2.1 What are the records management risks associated with web sites?

From a records management perspective, risk relates to (1) challenge to the trustworthiness of the records (e.g., legal challenge) that can be expected over the life of the record; and, (2) unauthorized loss or destruction of records. Consequences are measured by the degree of loss that the agency or citizens would suffer if the trustworthiness of the web site-related records could not be verified or if there were unauthorized loss or destruction.

Examples of records management-related risks associated with agency web sites are mainly technical risks. Loss of information could result from:

  • an inability to document or validate transactions that occur via an agency web site front end;

  • an inability to reconstruct views of web content that was created dynamically and existed only virtually for the time that they were viewed;

  • compromise of e-Government transactions; and

  • an inability to track web-assisted policy development or document agency decisions relating to agency web operations.

A variety of negative programmatic consequences can result from any of these technical risks:

  • litigation or liability if an agency is unable to verify what was on its site at a given point in time;

  • impairment of program operations or an inability to detect or punish fraud, false statements, or other illegal behavior because of a lack of valid or probative records;

  • an inability to produce records that document accountability and stewardship of materials posted to the agency web site; dissemination of misinformation;

  • financial losses due to compromising the citizens' or government's rights;

  • compromise of the agency's mission;

  • negative reactions of agency stakeholders (e.g., the Executive or Legislative branch); and

  • unfavorable media attention.


2.2 How can I conduct a records management risk assessment?

A risk assessment should address the possible consequences of untrustworthy, lost, or unrecoverable records, including the legal risk and financial costs of losses, the likelihood that a damaging event will occur, and the costs of taking corrective actions. Agencies may have formal risk assessment procedures that may be applied to agency web site operations.

The assessment factors may include records management threats, visibility, consequences, and sensitivity.

Records management threats relate to the likelihood of experiencing technical risks discussed in section 2.1 (e.g., risks of unauthorized destruction of web site-related records, litigation risks associated with inability to reconstruct views of web sites at specific points in time, risks associated with inability to document web site policy decisions, etc.).

Visibility is the level of active public awareness of an agency's web site operations.

Consequences describes the level of negative organizational, economic, or programmatic impact if web records are untrustworthy, lost, or unrecoverable.

Sensitivity characterizes the agency's assessment of the importance of web site operations.
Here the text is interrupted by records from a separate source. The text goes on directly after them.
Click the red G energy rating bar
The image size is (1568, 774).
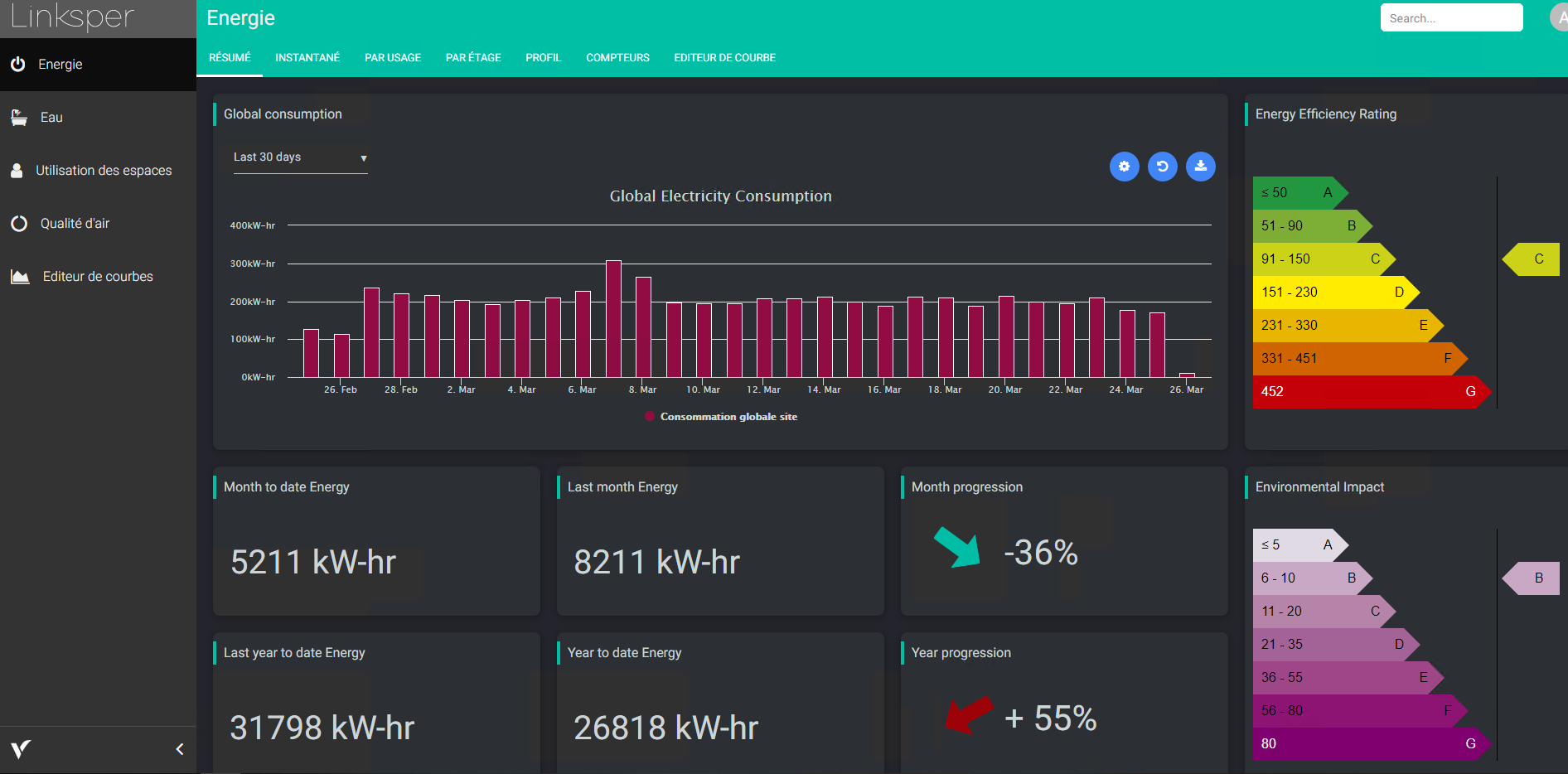coord(1367,392)
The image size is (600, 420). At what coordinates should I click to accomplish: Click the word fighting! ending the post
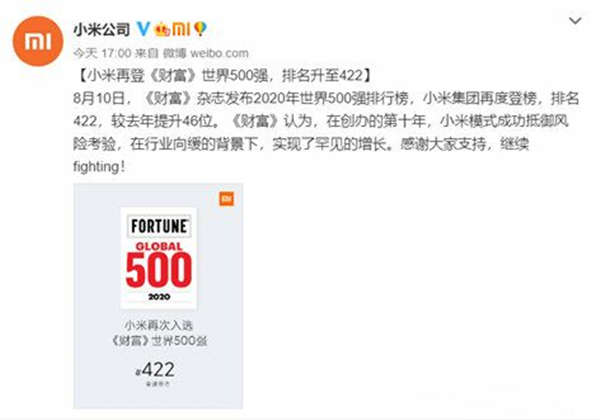[99, 167]
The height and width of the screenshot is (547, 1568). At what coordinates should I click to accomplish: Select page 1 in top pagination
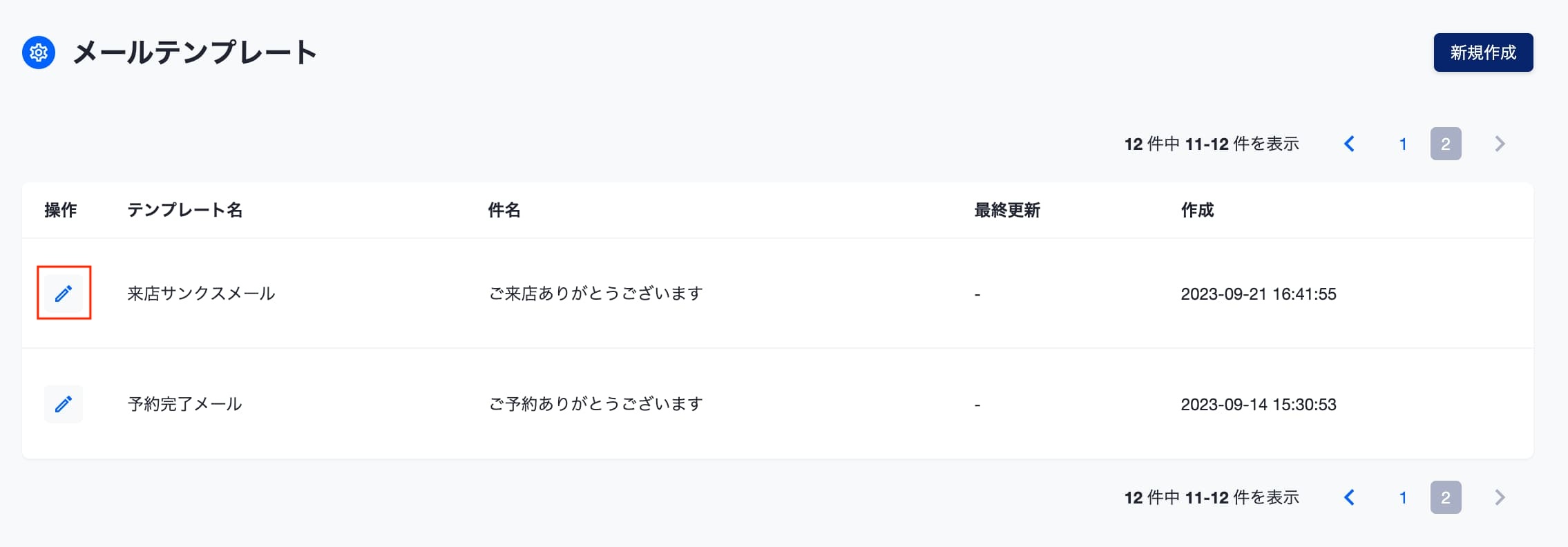(1403, 144)
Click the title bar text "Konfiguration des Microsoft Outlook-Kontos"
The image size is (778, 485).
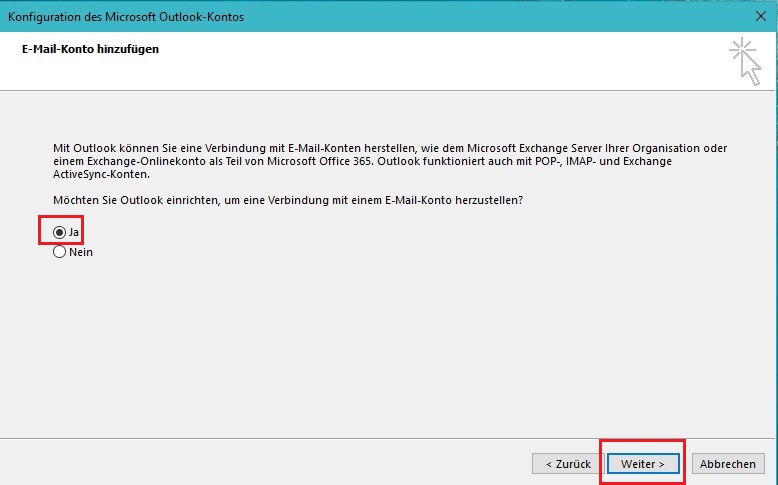[126, 17]
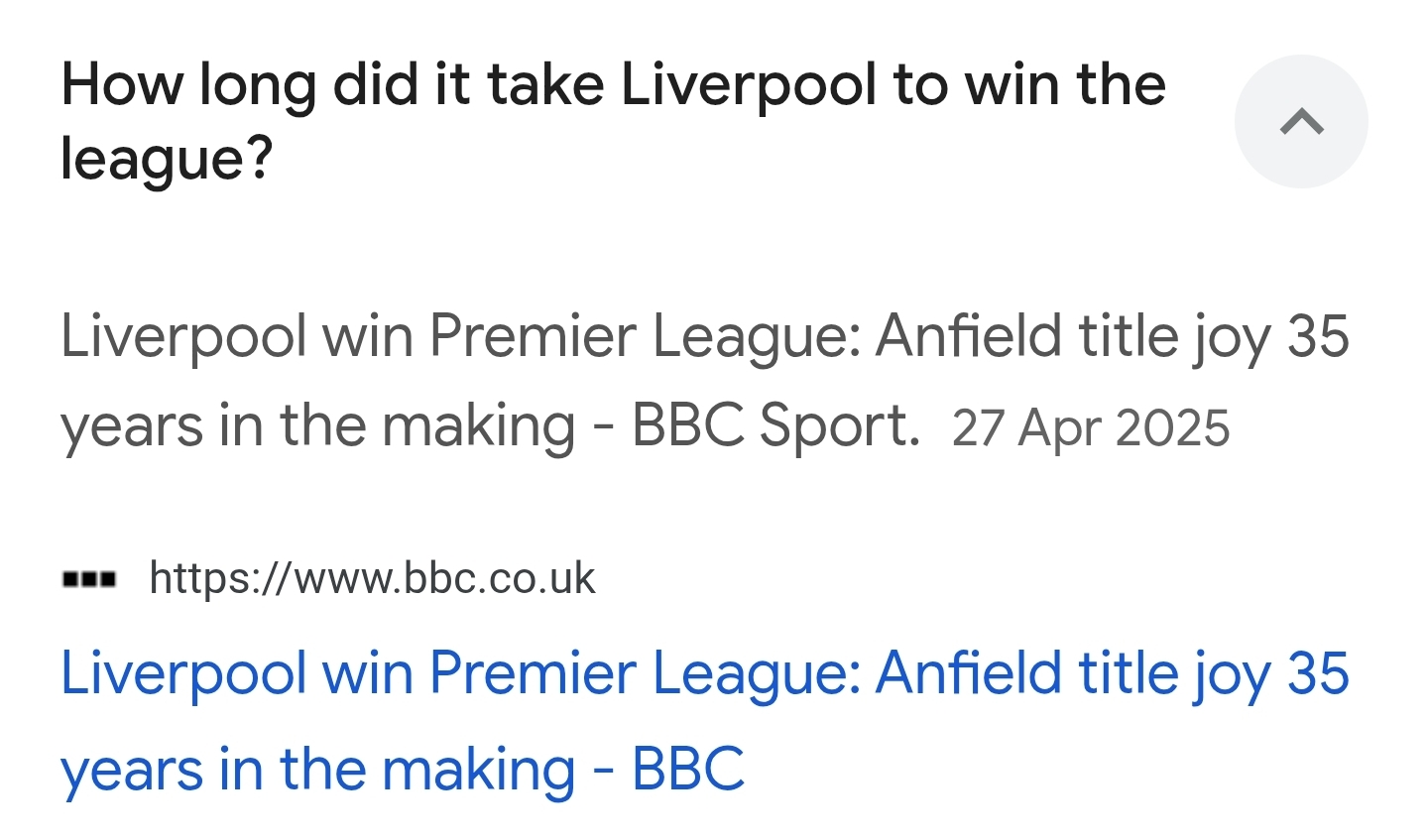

The results of an assessment will support agency programs by providing a basis for determining what types of web site records should be created, how they should be maintained, and how long they should be maintained. The assessment will help agencies ensure that the level of risk is tolerable and that resources are properly allocated. Assessment results can also aid in the development of web site records schedules.
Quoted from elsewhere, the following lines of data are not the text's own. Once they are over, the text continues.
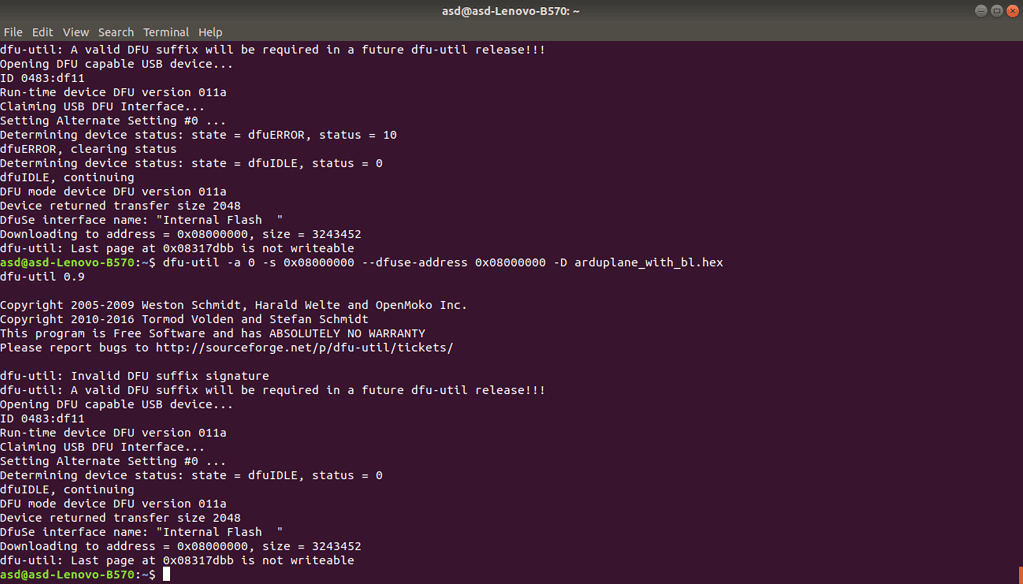The image size is (1023, 584).
Task: Click the cursor at the bottom prompt
Action: click(167, 575)
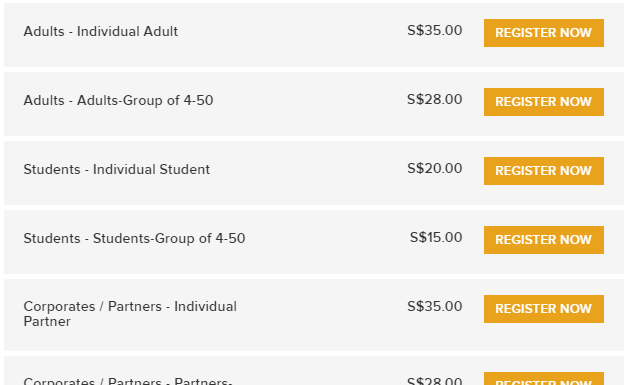Select the Corporates / Partners - Individual Partner label
This screenshot has width=626, height=385.
click(130, 314)
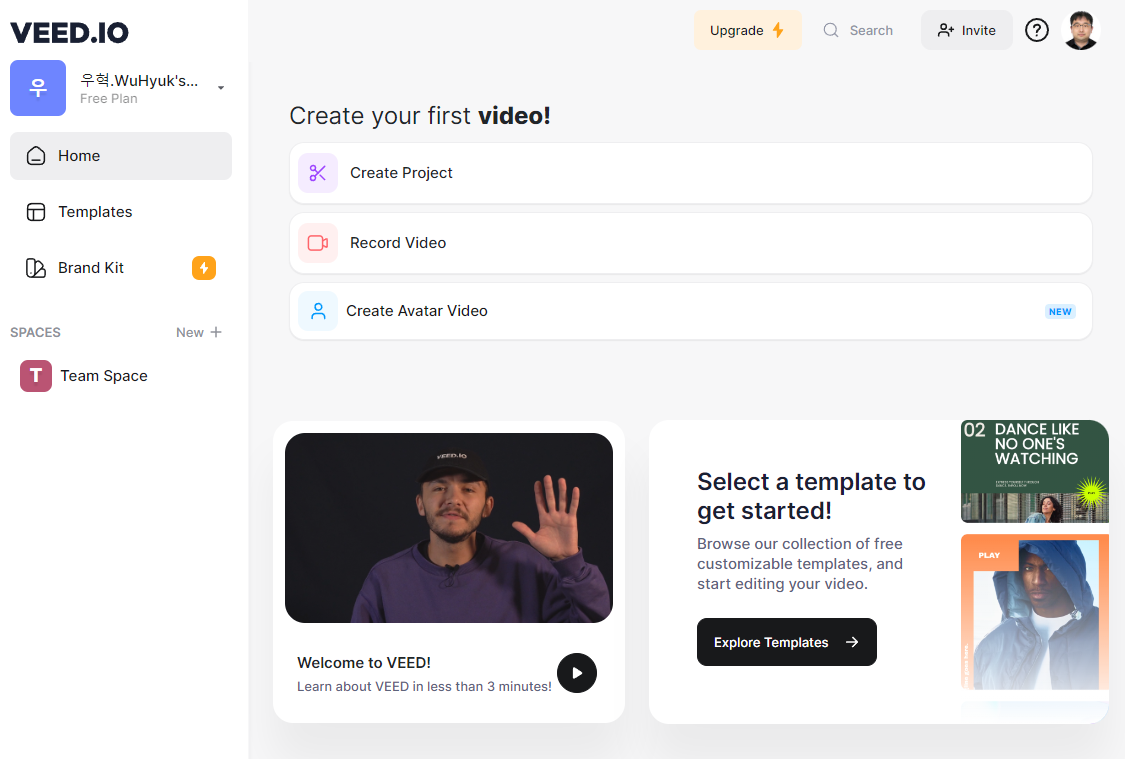The image size is (1125, 759).
Task: Expand the WuHyuk's workspace dropdown arrow
Action: (221, 88)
2.3 How do I determine the unit of analysis for doing a risk assessment?

One key aspect of conducting a risk assessment is determining the appropriate unit of analysis; i.e., whether the web site will be assessed as a single entity3 or whether assessments will be conducted for different portions of the site. This is important because it affects the choice of management controls (see section 3.1 ) and scheduling (see SCHEDULING WEB RECORDS, section 5). The concept of the appropriate unit is flexible to allow you to adapt it for your particular site and management needs. Possible units of analysis include the entire site, portions of the site related to specific functions or organizations, clusters of pages on a specific subject, etc.
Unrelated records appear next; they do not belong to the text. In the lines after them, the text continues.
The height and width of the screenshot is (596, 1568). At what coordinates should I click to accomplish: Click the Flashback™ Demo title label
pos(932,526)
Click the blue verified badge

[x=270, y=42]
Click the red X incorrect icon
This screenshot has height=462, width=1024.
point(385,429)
Basic options for analysis

  • Evaluate the web site in toto. Note that this option is not advisable if the web site has multiple types of content (e.g., e-commerce transactions and static publications) or functions served. Records management risk and required management controls vary for those different portions of the web site

  • Evaluate groupings of web sites referenced by an agency's main portal entry page

  • Evaluate the web site basically as a whole, minus one or two portions that exhibit substantially different characteristics

  • Substantially break out clusters or groups of web site pages based on function or other characteristics. Note that this option does not anticipate a page-by-page risk analysis of your web site.

First consider whether the site has a single level of risk or varying levels of risk. Use the risk assessment factors. If the level you have chosen for analysis has more than one answer to any of the factors, you may need to consider breaking out those portions. Note that changes in any of the four factors could affect the risk level.


Example:

One means of portioning the NARA web site for risk assessment is dividing it by program areas; for example, the Records Management portion of the NARA web site (see http://www.archives.gov/records-mgmt/index.html).

A final example of portioning the NARA web site would be on the basis of the nature of the content pages; for example, those pages composing the National Archives Catalog database (see /research/search/) or unique, one-time exhibits such as those on the Charters of Freedom (see http://www.archives.gov/exhibits/charters/index.html).


Determine the unit of risk assessment in consultation with other agency staff associated with the web site (see GENERAL BACKGROUND, RESPONSIBILITIES, AND REQUIREMENTS, Section 2).

If you decide, for operational reasons, to evaluate the web site as a single unit, all components will be treated the same in terms of risk. You will need to manage all parts of the site in accordance with the highest level of risk determined for any portion of the site. When applying this guidance to portals that are primarily federations of an agency's web sites, you must manage all of the agency web sites at the highest level of risk encountered in the aggregation.


2.4 What types of duties/functions should be involved in assessing risk?

Staff in various roles throughout your agency should contribute to your risk assessment. They will bring knowledge and experience about these aspects of a web site:

  • The nature of the information on the site, who uses it, and what problems might arise if information on a site is incorrect, out-of-date, or lost. An example is the program staff that produce content to be posted to the web site.

  • How information is placed on the site, revised, and removed and, in addition, know what records are created or should be created when these actions take place. An example is the webmaster.

  • Relating business processes to the records that result from those processes, developing procedures for ensuring the trustworthiness of those resulting records, determining appropriate retention periods for those records, and obtaining approved retention schedules reflecting such. An example is a records manager.

  • Expertise in computer technology and the risks that its use can cause or mitigate. An example is the IT staff associated with web site operations.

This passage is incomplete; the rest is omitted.